Le Haut-Commissariat au Plan (HCP) a rendu public son dernier relevé de l’évolution des prix. En août 2025, l’indice des prix à la consommation (IPC) a progressé de 0,3 % sur un an, confirmant une inflation contenue mais toujours présente. Par rapport à juillet, l’indicateur affiche une hausse de 0,5 %, un mouvement attribuable essentiellement à la flambée des prix alimentaires.
Dans le détail, l’indice alimentaire s’est accru de 1,1 % en un mois, tandis que les produits non alimentaires n’ont quasiment pas bougé (+0,1 %). Certaines catégories ont cependant connu des variations marquées. Les légumes grimpent de 3,4 %, les fruits de 2,8 %, suivis des poissons et fruits de mer (+2,0 %) et des viandes (+1,9 %). Même les postes plus modestes, comme le café, thé et cacao (+0,5 %) ou le lait, fromage et œufs (+0,4 %), contribuent à la tendance.
À l’inverse, un léger reflux est observé sur les huiles et graisses (-0,6 %) et sur les boissons rafraîchissantes et jus (-0,4 %). Côté non alimentaire, seuls les carburants affichent une variation significative, à la hausse (+0,4 %). Le secteur des transports, lui, recule nettement (-2,4 %), tandis que les restaurants et hôtels enregistrent la plus forte progression (+2,9 %).

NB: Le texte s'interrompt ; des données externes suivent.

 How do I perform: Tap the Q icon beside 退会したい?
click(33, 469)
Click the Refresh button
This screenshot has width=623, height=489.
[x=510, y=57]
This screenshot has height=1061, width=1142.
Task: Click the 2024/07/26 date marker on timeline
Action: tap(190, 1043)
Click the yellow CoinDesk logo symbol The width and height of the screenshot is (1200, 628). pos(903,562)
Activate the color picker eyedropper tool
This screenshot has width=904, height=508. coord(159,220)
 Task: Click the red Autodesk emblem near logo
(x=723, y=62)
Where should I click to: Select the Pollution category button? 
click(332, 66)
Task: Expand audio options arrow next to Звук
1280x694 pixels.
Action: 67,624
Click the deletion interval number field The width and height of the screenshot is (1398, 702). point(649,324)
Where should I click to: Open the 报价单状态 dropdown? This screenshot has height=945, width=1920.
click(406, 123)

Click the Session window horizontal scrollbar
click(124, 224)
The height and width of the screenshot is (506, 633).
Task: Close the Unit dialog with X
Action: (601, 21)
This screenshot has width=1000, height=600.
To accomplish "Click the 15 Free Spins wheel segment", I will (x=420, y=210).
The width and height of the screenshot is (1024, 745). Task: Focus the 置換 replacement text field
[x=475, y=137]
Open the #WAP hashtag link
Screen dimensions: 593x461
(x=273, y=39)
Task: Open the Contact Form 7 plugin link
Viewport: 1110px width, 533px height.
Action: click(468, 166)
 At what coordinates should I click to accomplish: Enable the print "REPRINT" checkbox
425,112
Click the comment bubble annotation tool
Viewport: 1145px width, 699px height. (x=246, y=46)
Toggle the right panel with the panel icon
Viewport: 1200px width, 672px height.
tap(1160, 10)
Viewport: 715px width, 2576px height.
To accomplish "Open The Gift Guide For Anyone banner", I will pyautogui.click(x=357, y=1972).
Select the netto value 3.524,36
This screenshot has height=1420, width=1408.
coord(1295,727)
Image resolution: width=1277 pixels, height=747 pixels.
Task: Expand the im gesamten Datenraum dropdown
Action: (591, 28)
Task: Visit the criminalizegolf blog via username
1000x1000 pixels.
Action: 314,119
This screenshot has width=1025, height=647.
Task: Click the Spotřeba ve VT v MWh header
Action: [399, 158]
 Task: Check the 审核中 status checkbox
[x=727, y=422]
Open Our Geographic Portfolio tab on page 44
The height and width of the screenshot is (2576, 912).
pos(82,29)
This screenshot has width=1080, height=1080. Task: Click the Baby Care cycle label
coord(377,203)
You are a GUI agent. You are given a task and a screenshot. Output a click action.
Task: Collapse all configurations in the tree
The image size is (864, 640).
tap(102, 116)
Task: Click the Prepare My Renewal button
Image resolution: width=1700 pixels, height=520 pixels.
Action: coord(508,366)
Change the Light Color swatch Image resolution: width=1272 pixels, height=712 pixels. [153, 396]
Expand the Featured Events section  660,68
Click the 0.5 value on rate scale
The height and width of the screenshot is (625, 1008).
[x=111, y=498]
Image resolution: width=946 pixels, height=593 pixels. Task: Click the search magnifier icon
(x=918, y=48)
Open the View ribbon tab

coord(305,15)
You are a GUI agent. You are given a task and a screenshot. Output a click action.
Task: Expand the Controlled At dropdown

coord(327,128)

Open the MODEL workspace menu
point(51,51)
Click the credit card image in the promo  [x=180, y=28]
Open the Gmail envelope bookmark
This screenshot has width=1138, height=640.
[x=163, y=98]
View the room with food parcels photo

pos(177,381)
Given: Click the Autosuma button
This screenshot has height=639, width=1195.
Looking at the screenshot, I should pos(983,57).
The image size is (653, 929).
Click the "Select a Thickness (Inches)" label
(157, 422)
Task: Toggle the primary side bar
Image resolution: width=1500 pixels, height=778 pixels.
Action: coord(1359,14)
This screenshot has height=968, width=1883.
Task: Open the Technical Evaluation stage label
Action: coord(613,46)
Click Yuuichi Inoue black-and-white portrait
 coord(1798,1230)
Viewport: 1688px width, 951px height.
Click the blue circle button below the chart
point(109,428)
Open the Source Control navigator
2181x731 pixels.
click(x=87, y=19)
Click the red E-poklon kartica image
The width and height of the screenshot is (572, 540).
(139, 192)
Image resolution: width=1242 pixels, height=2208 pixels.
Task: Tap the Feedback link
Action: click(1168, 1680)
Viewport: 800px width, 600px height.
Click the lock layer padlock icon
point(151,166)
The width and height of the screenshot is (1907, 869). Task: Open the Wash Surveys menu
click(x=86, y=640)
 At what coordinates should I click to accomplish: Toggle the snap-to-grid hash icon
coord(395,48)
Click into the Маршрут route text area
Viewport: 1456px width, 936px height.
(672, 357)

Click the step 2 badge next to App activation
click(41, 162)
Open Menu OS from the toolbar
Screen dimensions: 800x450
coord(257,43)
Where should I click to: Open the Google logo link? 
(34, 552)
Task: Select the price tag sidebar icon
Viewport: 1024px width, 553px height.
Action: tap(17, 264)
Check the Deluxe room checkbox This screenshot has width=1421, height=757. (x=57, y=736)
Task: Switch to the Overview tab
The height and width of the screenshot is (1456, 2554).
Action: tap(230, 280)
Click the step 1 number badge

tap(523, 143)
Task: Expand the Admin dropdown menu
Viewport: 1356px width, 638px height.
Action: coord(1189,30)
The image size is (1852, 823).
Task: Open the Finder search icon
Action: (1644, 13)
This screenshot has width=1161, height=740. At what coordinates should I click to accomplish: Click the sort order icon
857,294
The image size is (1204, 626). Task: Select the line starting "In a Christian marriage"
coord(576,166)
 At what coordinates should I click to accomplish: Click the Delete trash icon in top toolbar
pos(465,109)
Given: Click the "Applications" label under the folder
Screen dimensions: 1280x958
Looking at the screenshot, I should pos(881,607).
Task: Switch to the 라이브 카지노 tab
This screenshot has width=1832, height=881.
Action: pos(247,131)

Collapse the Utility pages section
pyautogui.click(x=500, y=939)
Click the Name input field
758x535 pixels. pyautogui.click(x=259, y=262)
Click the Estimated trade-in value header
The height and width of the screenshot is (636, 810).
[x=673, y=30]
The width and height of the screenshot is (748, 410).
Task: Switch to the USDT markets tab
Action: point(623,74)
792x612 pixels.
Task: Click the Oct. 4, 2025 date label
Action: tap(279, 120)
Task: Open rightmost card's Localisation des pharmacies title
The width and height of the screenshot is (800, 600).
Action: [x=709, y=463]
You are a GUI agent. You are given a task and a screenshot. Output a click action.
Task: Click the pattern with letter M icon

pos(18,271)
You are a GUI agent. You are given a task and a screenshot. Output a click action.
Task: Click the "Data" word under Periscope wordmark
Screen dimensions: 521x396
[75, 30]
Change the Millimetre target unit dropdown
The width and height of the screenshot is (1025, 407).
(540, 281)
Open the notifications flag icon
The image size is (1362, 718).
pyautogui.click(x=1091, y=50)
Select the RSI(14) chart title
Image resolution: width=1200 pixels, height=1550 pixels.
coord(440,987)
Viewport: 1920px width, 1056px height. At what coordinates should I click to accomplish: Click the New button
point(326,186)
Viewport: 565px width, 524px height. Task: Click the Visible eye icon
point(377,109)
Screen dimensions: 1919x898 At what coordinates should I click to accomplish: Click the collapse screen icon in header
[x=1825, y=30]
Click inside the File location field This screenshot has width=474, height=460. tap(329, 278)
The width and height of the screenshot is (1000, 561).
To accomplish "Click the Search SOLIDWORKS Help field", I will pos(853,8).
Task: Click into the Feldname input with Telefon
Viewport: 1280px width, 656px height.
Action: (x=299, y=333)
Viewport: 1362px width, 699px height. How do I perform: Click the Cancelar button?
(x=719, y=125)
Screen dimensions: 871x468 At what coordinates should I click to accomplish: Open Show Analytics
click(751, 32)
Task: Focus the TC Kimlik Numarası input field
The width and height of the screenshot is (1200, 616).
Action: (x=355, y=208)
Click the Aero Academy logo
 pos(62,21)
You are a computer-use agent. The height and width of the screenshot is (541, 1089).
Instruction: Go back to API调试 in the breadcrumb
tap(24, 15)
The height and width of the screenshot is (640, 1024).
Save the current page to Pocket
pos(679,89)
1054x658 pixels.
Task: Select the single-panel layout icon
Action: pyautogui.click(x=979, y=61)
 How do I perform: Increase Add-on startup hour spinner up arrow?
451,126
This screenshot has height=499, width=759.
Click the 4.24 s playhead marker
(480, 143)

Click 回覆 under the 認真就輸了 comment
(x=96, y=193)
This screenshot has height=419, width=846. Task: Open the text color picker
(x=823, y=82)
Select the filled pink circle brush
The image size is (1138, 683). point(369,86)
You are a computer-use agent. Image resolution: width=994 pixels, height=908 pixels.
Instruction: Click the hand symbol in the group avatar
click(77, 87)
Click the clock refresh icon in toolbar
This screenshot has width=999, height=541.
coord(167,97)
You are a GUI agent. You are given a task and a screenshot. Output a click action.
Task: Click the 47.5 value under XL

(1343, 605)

Inflation sous-jacente stable
Si l’on exclut les produits à forte volatilité et les tarifs réglementés, l’inflation sous-jacente reste inchangée par rapport à juillet. Sur un an, elle ressort toutefois en progression de 0,7 %, signalant que la tendance de fond demeure orientée à la hausse.
Des disparités régionales marquées
La hausse de l’IPC ne s’est pas manifestée de manière homogène sur le territoire. Al Hoceïma enregistre l’augmentation la plus forte (+2,2 %), suivie de Béni Mellal (+1,4 %), Settat (+1,2 %) et le duo Tanger-Safi (+1,1 %). D’autres villes comme Kénitra (+0,8 %), Agadir, Fès, Tétouan ou encore Meknès (+0,7 %) enregistrent également des hausses notables. À l’opposé, Dakhla échappe à cette tendance avec une baisse de 0,3 %.
Dans un contexte marqué par des pressions internationales sur les matières premières, l’évolution d’août illustre un phénomène classique : l’assiette des ménages se renchérit plus vite que leur transport. Comme une balance fragile, l’inflation alterne entre poussées localisées et reflux ponctuels, sans toutefois s’emballer.